Prometheus client
Initial prometheus client
Change-Id: I8c02be6fe7e58c2f37ac19547fd7a795896af4bc
Reviewed-on: https://review.gerrithub.io/368732
Reviewed-by: Tatyanka Leontovich <tleontovich@mirantis.com>
Tested-by: Tatyanka Leontovich <tleontovich@mirantis.com>
diff --git a/tcp_tests/fixtures/stacklight_fixtures.py b/tcp_tests/fixtures/stacklight_fixtures.py
index 82b7c88..6d7d2e9 100644
--- a/tcp_tests/fixtures/stacklight_fixtures.py
+++ b/tcp_tests/fixtures/stacklight_fixtures.py
@@ -12,14 +12,11 @@
# License for the specific language governing permissions and limitations
# under the License.
-import os
import pytest
-import yaml
from tcp_tests import logger
from tcp_tests.helpers import ext
-from tcp_tests import settings
from tcp_tests.managers import sl_manager
from tcp_tests.helpers import utils
@@ -70,6 +67,13 @@
# installed TCP API endpoint
pass
+ # Workaround for keepalived hang issue after env revert from snapshot
+ # see https://mirantis.jira.com/browse/PROD-12038
+ LOG.warning('Restarting keepalived service on controllers...')
+ sl_actions._salt.local(tgt='ctl*', fun='cmd.run',
+ args='systemctl restart keepalived.service')
+ sl_actions._salt.local(tgt='mon*', fun='cmd.run',
+ args='systemctl restart keepalived.service')
return sl_actions
@@ -106,5 +110,11 @@
# 3. config.tcp.* options contain access credentials to the already
# installed TCP API endpoint
pass
-
+ # Workaround for keepalived hang issue after env revert from snapshot
+ # see https://mirantis.jira.com/browse/PROD-12038
+ LOG.warning('Restarting keepalived service on controllers...')

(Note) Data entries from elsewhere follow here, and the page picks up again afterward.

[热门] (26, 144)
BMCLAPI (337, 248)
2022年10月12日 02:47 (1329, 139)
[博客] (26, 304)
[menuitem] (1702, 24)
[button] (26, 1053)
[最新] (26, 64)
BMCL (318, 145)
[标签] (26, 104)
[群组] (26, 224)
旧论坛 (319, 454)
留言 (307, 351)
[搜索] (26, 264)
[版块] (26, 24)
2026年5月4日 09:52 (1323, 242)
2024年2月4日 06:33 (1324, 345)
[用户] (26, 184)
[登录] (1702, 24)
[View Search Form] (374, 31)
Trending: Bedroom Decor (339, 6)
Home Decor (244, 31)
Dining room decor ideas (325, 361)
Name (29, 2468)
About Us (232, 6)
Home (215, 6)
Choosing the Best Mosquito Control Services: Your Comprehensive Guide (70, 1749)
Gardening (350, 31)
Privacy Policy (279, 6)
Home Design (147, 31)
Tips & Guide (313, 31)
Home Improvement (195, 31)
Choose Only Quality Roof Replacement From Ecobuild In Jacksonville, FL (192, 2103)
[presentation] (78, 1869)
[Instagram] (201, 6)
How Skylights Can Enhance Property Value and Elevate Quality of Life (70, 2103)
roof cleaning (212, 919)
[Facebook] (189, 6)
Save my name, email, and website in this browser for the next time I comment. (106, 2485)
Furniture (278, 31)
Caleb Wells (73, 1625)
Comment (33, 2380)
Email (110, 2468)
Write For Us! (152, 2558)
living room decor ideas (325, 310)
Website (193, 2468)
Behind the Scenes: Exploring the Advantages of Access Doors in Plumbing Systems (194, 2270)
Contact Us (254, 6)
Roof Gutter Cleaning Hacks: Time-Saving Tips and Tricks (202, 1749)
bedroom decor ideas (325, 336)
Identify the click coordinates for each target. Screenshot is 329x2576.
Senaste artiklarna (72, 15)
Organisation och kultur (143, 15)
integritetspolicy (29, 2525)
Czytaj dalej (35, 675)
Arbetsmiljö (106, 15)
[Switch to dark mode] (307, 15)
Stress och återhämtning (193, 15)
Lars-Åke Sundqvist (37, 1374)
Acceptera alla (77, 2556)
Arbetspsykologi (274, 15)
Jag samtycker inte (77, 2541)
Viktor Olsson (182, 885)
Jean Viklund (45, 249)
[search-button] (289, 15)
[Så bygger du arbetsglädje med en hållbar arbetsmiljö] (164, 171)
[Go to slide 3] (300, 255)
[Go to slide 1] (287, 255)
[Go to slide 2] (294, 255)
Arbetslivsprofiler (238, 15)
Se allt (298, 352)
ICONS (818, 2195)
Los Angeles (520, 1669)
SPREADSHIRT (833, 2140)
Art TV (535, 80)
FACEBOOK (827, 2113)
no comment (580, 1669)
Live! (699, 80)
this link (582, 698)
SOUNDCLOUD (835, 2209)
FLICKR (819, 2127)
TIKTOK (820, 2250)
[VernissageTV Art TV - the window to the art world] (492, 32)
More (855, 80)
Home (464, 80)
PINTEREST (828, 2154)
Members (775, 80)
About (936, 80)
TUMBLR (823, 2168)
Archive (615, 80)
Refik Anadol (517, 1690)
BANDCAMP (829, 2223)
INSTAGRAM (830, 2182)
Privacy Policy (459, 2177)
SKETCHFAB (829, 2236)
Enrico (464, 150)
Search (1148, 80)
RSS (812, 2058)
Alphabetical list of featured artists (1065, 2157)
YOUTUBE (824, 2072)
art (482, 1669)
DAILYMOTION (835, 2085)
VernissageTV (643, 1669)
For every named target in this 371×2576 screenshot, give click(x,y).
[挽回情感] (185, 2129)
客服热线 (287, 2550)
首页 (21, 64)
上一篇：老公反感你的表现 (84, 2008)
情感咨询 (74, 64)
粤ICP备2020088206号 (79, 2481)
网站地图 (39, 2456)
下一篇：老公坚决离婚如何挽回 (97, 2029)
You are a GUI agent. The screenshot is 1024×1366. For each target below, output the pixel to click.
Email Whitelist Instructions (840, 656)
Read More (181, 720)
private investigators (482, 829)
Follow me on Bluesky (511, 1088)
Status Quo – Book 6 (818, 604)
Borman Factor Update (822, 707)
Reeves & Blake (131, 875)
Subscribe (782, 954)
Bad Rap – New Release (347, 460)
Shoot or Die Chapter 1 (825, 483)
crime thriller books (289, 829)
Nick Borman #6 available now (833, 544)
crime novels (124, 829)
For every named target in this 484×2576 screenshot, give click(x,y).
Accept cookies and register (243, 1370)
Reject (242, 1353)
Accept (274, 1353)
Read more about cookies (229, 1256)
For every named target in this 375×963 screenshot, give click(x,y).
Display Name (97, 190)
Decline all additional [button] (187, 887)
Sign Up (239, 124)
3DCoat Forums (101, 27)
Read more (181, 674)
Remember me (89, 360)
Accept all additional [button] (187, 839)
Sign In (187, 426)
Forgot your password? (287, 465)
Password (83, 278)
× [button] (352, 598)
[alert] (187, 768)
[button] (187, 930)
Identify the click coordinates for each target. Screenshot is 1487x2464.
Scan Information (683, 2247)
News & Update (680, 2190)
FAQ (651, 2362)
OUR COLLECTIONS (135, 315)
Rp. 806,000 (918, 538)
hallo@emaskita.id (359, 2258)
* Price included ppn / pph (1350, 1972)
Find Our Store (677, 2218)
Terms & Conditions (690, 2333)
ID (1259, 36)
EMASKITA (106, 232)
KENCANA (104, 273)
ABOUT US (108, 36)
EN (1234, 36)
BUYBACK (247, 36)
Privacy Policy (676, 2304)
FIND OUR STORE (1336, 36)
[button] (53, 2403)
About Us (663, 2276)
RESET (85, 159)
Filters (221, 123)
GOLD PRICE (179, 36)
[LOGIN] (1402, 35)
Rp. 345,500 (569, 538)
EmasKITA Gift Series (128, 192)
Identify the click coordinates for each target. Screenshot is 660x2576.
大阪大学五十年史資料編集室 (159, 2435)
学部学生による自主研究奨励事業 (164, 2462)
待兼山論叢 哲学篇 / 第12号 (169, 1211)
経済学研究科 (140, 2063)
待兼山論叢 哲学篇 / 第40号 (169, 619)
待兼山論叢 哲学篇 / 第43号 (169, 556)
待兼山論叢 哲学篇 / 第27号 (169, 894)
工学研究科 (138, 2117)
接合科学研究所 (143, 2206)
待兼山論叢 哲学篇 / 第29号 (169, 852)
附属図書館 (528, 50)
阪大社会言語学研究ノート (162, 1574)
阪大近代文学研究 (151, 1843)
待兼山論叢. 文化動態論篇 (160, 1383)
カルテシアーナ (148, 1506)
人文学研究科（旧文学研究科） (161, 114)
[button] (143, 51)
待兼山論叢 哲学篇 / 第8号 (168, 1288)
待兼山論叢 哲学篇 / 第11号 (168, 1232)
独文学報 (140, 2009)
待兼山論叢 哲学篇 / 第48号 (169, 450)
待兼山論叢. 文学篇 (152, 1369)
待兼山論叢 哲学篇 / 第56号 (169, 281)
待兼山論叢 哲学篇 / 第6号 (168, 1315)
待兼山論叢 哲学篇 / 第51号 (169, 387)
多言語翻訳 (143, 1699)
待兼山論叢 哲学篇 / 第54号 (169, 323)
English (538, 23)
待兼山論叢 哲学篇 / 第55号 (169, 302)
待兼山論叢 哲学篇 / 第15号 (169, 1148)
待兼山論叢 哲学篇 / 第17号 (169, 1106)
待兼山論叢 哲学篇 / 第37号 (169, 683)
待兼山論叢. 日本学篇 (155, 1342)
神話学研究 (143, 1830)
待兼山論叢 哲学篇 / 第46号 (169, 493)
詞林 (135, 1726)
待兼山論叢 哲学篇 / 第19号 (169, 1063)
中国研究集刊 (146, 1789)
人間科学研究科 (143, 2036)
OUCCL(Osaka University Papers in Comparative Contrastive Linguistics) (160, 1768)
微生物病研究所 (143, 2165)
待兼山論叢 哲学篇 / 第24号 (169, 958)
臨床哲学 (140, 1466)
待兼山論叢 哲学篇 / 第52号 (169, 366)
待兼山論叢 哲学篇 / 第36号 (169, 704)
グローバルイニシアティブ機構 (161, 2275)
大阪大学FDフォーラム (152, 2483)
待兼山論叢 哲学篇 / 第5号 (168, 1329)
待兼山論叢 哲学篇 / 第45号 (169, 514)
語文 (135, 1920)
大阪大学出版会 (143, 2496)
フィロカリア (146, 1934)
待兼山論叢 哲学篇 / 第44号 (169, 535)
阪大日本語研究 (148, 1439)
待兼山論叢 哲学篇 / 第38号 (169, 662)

+ sl_actions._salt.local(tgt='ctl*', fun='cmd.run',
+ args='systemctl restart keepalived.service')
+ sl_actions._salt.local(tgt='mon*', fun='cmd.run',
+ args='systemctl restart keepalived.service')
return sl_actions
diff --git a/tcp_tests/helpers/netchecker.py b/tcp_tests/helpers/netchecker.py
index 9c920ec..76e7640 100644
--- a/tcp_tests/helpers/netchecker.py
+++ b/tcp_tests/helpers/netchecker.py
@@ -556,3 +556,18 @@
LOG.debug('Metrics: [{0}] {1}'.format(
response.status_code, response.text.strip()))
return response
+
+
+def get_service_port(k8sclient, service_name='netchecker',
+ namespace='netchecker'):
+ full_service_name = [service.name for service
+ in k8sclient.services.list(namespace=namespace)
+ if service_name in service.name]
+ assert len(full_service_name) > 0, "No netchecker service run"
+
+ service_details = k8sclient.services.get(name=full_service_name[0],
+ namespace=namespace)
+
+ LOG.debug('Necthcecker service details {0}'.format(service_details))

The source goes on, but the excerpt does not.